It took 25 years on this earth to figure out that any dream worth having doesn’t magically come true without a ton of effort (and in the case of grad school, a ton of money – that’s a pretty effective carrot on a stick).

It’s been more than 10 years since I turned myself around, but it still feels momentous any time I take responsibility for making something that I want to happen actually happen. The second anniversary of this blog feels momentous in two ways. First of all, personal writing is one of the things that I started and quit and started and quit all the time as a kid but have now managed to do consistently for nine years. That makes me pretty happy.
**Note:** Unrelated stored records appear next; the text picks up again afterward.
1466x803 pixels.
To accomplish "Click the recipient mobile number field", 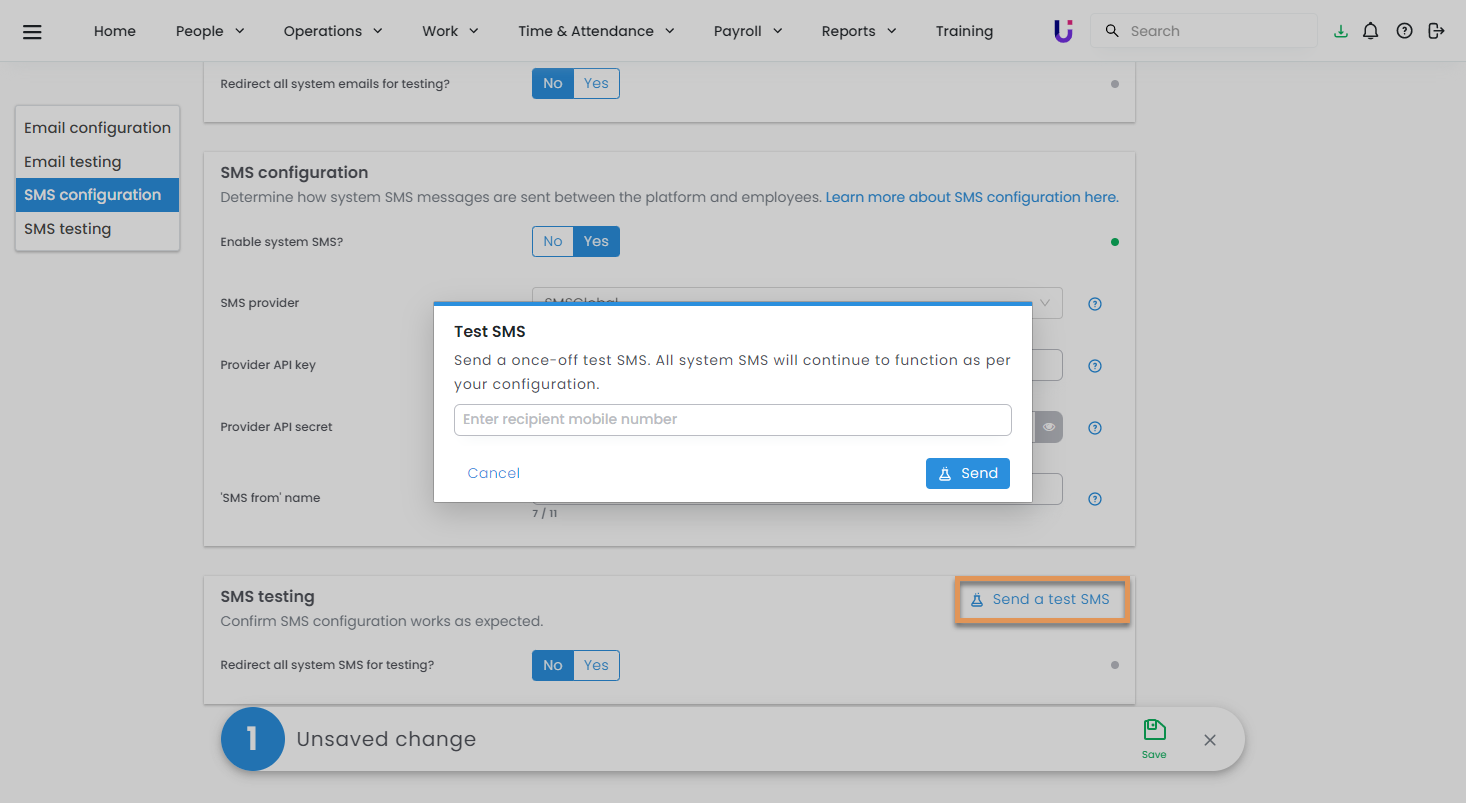I will click(x=732, y=420).
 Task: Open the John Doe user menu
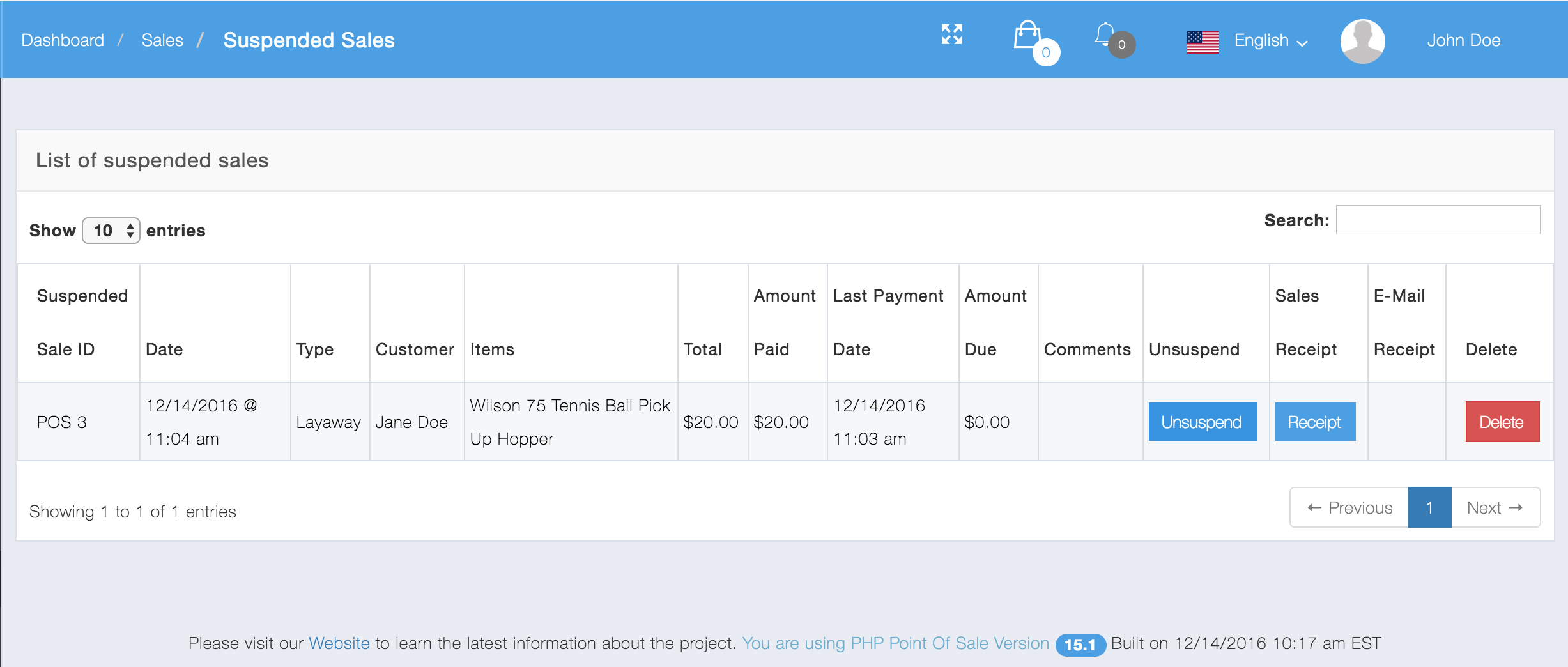pos(1463,41)
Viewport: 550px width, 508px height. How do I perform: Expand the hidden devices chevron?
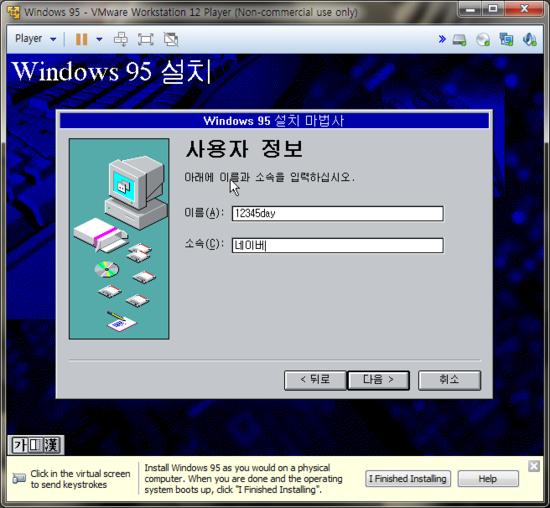tap(442, 39)
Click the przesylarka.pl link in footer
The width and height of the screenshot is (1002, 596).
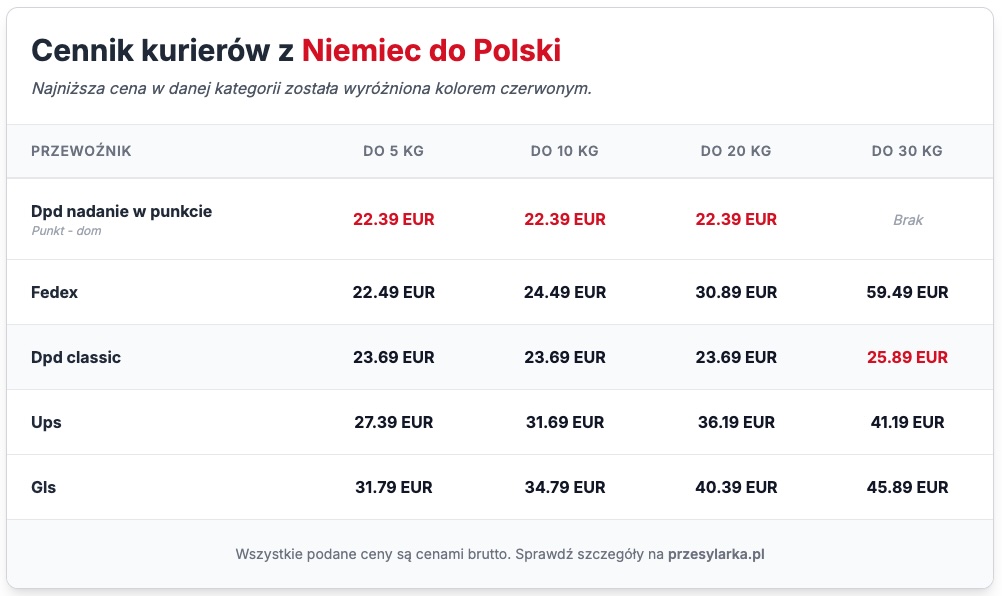point(716,553)
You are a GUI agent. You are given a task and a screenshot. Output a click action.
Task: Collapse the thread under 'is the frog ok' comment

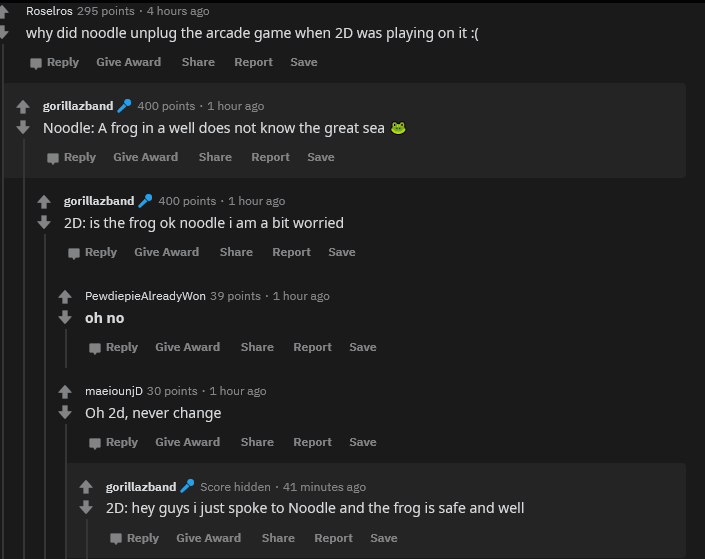(x=45, y=400)
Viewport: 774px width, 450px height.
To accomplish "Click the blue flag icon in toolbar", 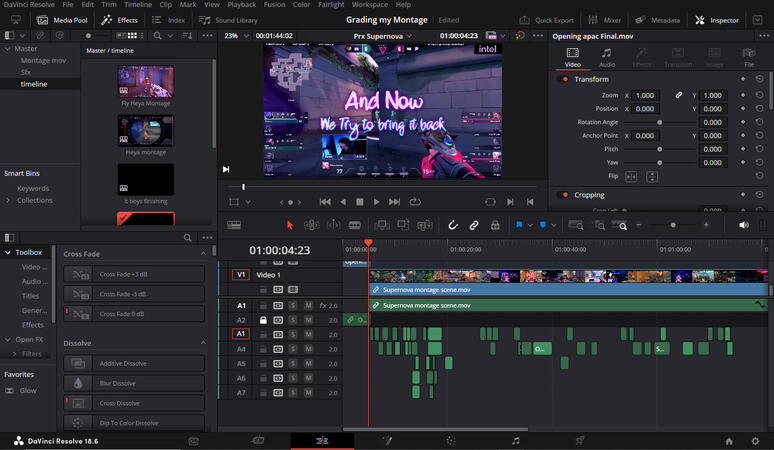I will [x=520, y=226].
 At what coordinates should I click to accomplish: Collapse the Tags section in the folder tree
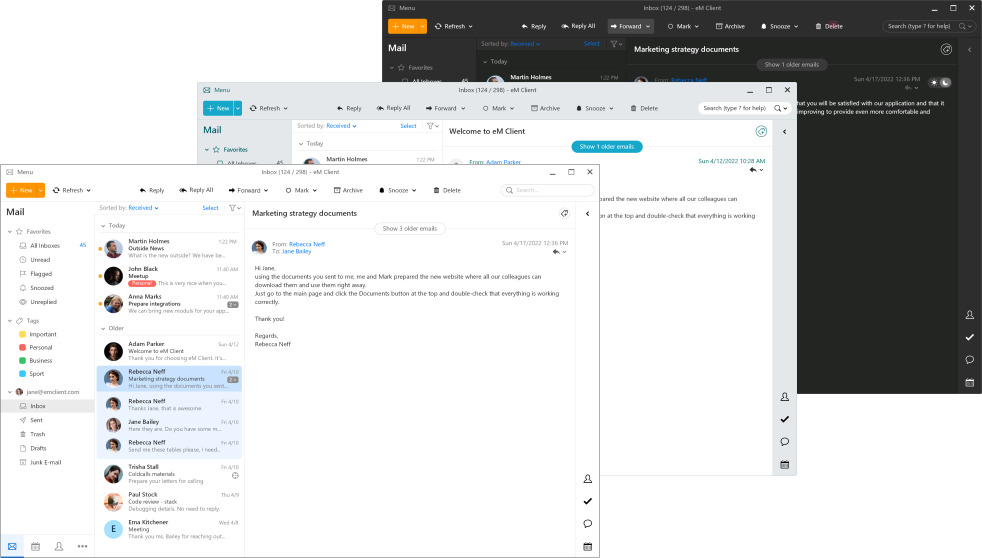9,321
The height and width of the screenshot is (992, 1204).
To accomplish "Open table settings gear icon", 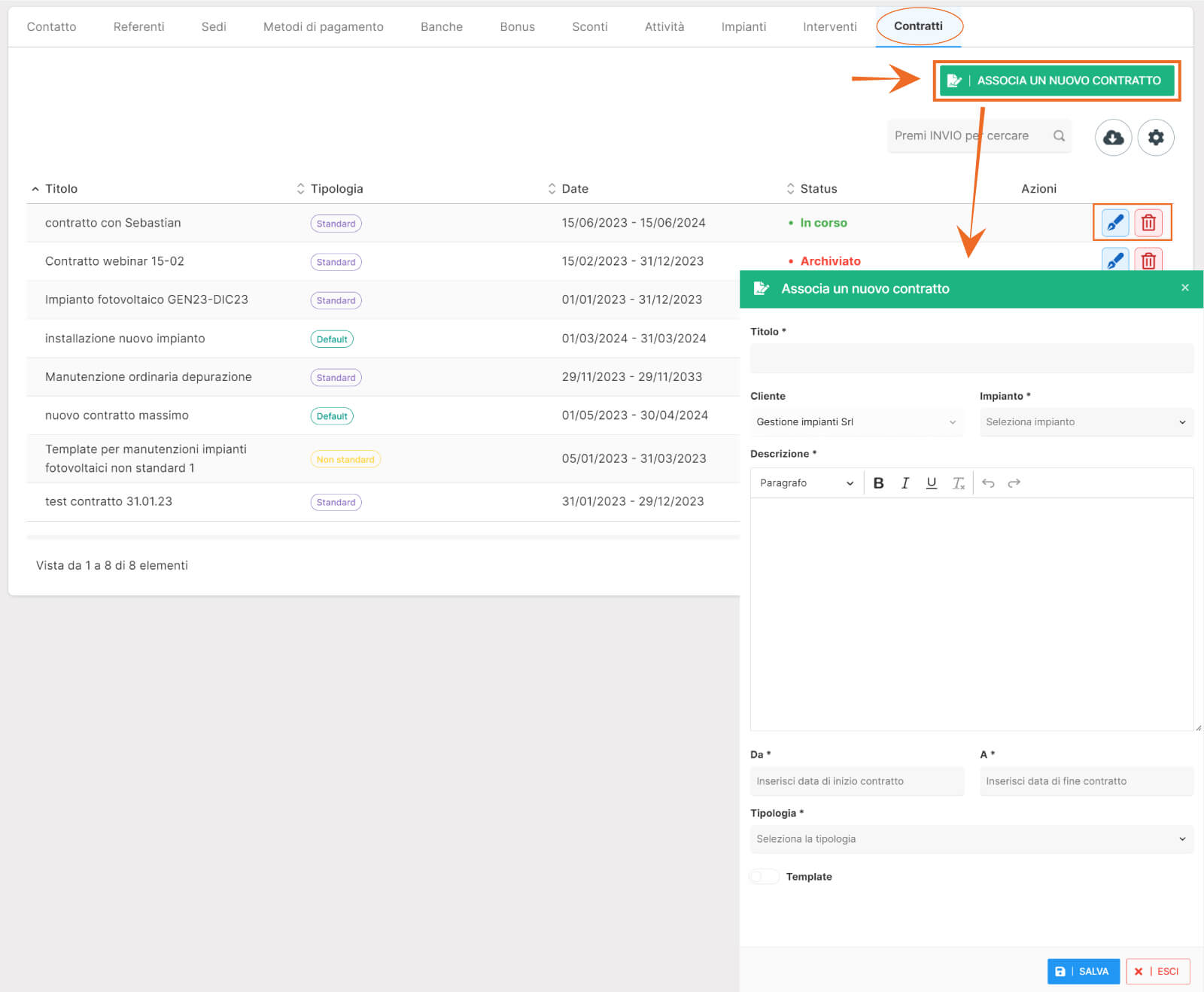I will click(x=1155, y=137).
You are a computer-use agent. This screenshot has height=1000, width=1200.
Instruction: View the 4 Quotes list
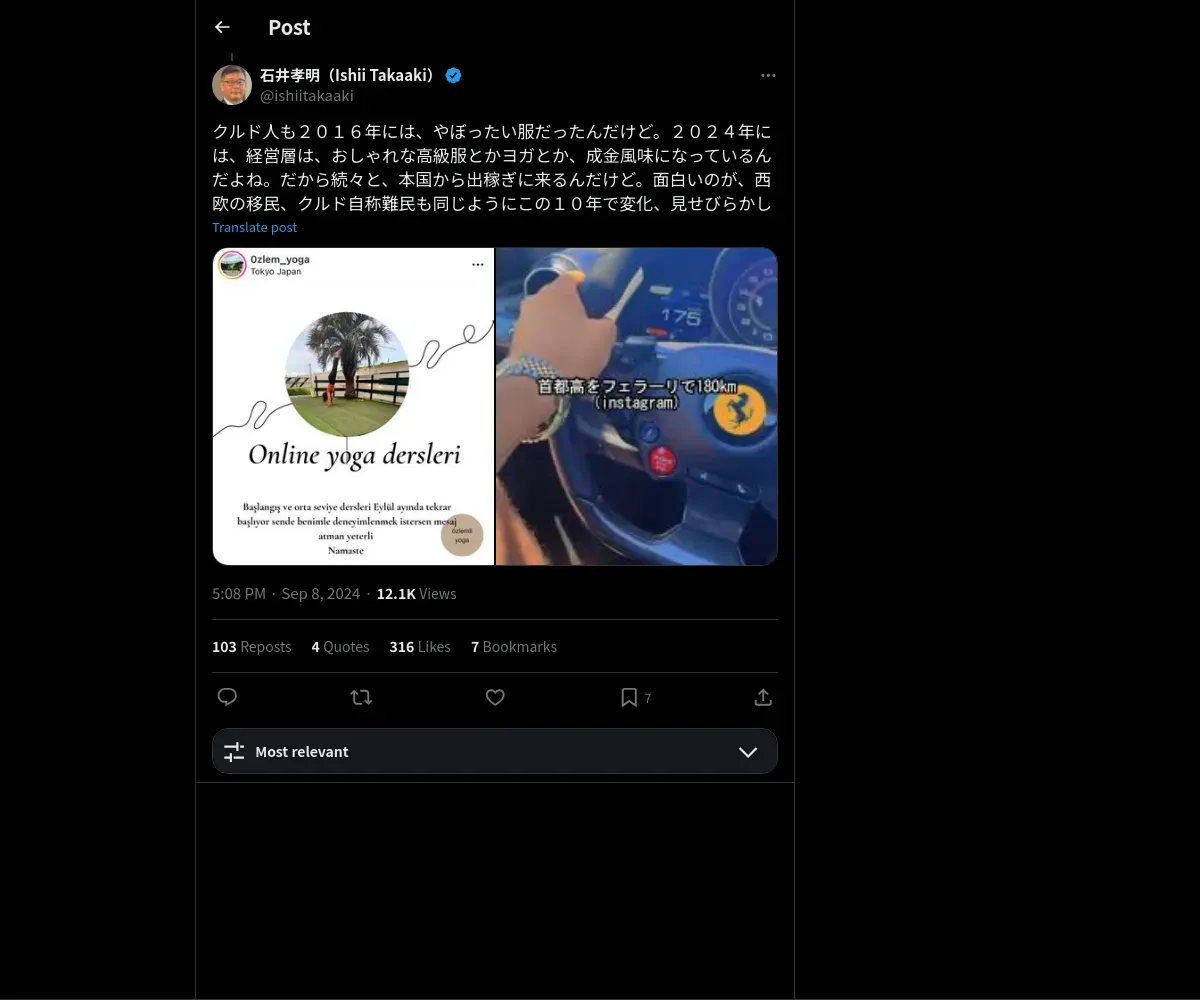[x=340, y=647]
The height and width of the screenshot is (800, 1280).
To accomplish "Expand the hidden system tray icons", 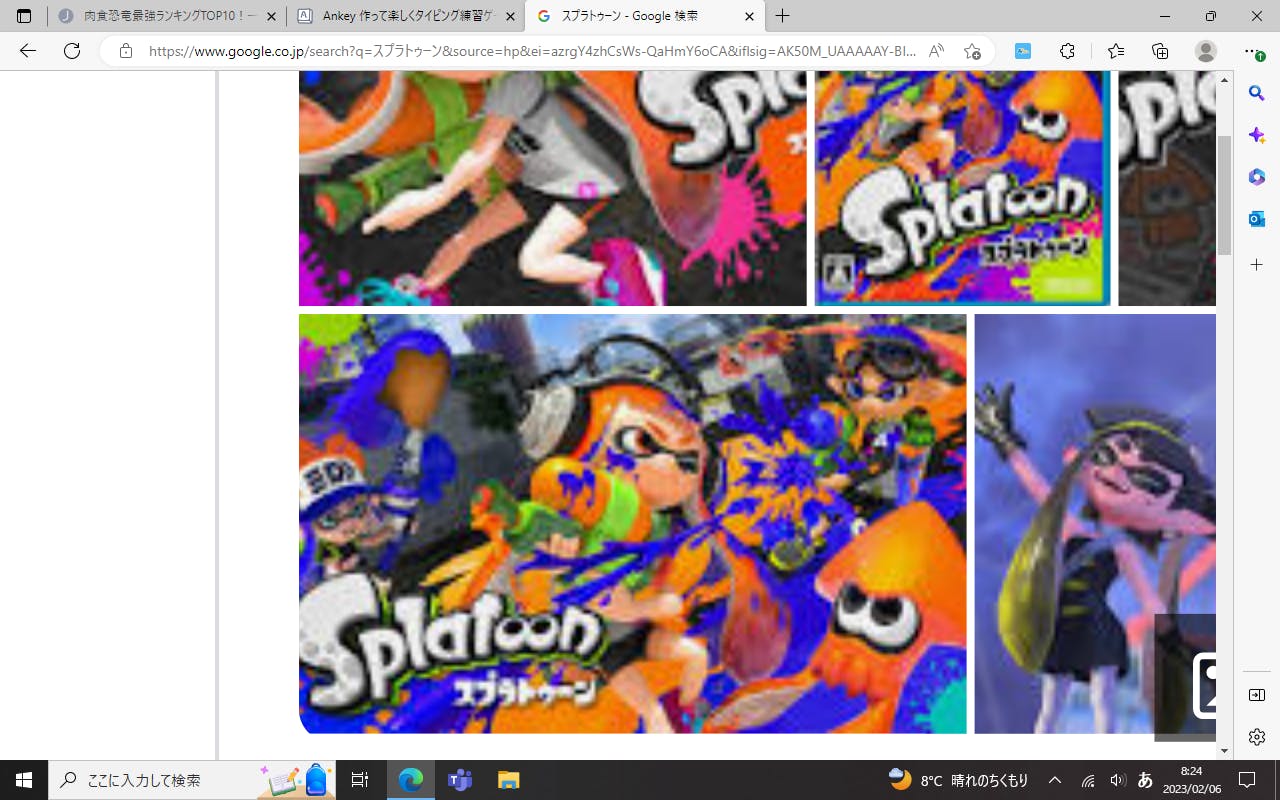I will click(x=1055, y=780).
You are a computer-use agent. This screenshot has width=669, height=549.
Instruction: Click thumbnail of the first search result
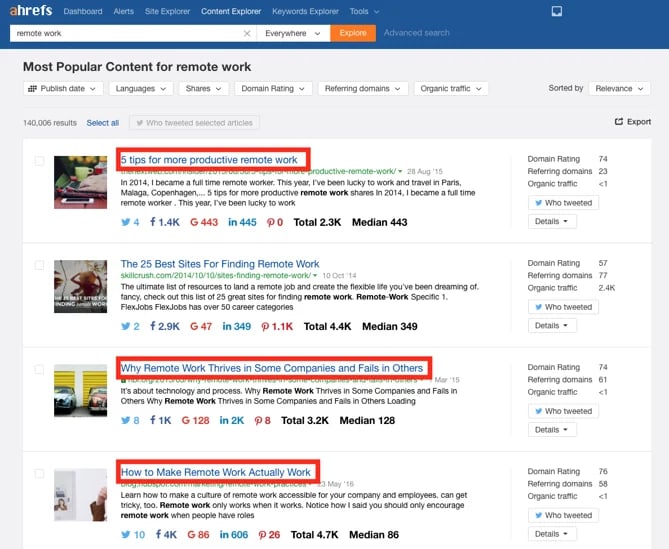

Much more importantly, the blog represents the commitment I made to my grandest plan: spending two years saving money and practicing French and Spanish so that by February 2016 I could move to Dakar and then somewhere in Argentina to become fluent. The idea itself had come to me not long before, during the very, very depressed week after I returned from the best vacation of my life in Argentina, to gray skies and snow-covered ground in New York. I remember getting back from the airport, dropping my bag on the floor, bursting into unexpected sobs, and wondering how I had not noticed that I was muddling through life in New York while neglecting a lifetime’s worth of (admittedly crazy) lists of all the places I wanted to live and languages I wanted to speak and jobs I wanted to do.

Other countries and languages came and went (Kenya, South Africa, Spain; Swahili, Czech, Arabic), but Senegal and French were always at the top of those lists. And now I’m in Senegal, (quasi-)speaking French, and my blog has transformed from a repository for my unhatched dreams to a witness to their unfolding.

So here’s to two years of Talk Foreign to Me and many more years of actually talking foreign.

Bookends:

Argentina, day one: February 10, 2014 (first selfie ever, in a bathroom, because I’m classy; and the endlessly fascinating Recoleta Cemetery)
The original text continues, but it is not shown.